In the 1970s, over almost three years, Boverianda Chinnappa, Nanjamma and Nanjamma's mother began to copy out in longhand the partially completed rough translation of the Pattole Palame done by Nadikerianda Chinnappa.[5] Nanjamma's parents assisted in translating and interpreting the text. After retirement from Canada in 1995, the Boverianda Chinnappas settled down in Bangalore and began to realise the author's cherished dream of translating the Pattole Palame into English.

While they were searching for copies of the original edition of the Pattole Palame, a ninety-year-old farmer and self-taught folk artist, Bacharaniyanda Annaiah, responded to their advertisement.

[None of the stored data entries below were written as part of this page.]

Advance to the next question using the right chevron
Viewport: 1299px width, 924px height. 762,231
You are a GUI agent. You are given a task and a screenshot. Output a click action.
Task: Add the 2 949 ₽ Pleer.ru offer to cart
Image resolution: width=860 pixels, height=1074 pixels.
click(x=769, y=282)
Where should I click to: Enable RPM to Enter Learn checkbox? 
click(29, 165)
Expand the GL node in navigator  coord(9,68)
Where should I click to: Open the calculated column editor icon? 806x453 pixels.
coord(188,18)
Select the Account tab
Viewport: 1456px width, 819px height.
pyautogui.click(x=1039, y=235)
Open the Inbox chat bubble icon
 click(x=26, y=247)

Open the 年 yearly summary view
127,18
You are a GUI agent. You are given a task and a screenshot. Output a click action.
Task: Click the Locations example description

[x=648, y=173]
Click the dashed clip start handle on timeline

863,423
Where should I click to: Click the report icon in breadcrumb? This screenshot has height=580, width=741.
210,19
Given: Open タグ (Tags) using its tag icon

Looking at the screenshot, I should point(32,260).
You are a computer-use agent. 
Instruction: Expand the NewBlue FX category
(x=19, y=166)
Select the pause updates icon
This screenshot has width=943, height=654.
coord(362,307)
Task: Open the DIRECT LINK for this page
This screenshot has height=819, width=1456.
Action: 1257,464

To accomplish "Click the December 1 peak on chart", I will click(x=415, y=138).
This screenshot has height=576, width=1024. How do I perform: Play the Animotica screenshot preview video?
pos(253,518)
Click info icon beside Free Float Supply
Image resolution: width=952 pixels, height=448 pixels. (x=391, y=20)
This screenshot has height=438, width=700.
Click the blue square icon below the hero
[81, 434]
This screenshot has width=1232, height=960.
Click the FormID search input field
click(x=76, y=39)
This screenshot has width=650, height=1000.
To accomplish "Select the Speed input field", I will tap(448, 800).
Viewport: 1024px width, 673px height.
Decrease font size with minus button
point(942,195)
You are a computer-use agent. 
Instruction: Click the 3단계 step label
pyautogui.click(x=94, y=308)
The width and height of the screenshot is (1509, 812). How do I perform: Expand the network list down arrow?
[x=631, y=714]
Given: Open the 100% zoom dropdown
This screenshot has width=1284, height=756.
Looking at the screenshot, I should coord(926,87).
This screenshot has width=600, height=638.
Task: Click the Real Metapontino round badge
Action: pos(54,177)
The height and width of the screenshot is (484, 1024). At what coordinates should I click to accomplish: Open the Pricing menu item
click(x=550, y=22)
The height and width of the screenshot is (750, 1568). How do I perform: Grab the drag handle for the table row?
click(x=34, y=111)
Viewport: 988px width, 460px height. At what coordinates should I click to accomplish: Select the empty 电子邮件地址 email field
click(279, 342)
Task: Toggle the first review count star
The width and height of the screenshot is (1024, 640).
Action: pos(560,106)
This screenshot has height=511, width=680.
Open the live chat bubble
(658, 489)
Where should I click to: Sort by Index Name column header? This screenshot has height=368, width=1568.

During his youth unable to afford the book he had copied out the entire text word by word under the light of a kerosene lamp, after a hard day's work in the rice fields. He gave this notebook to the Boverianda Chinnappas. They also consulted many elders from Kodagu for the meanings of archaic words in the folk-songs and proverbs.

Finally in 2003, they completed the work and it has been published by Rupa & Co., New Delhi. That same year it was released in Madikeri (Mercara) and in Dakshinachitra, Chennai. N.S. Ponnappa did the cover painting for the book and illustrated it with beautiful line drawings.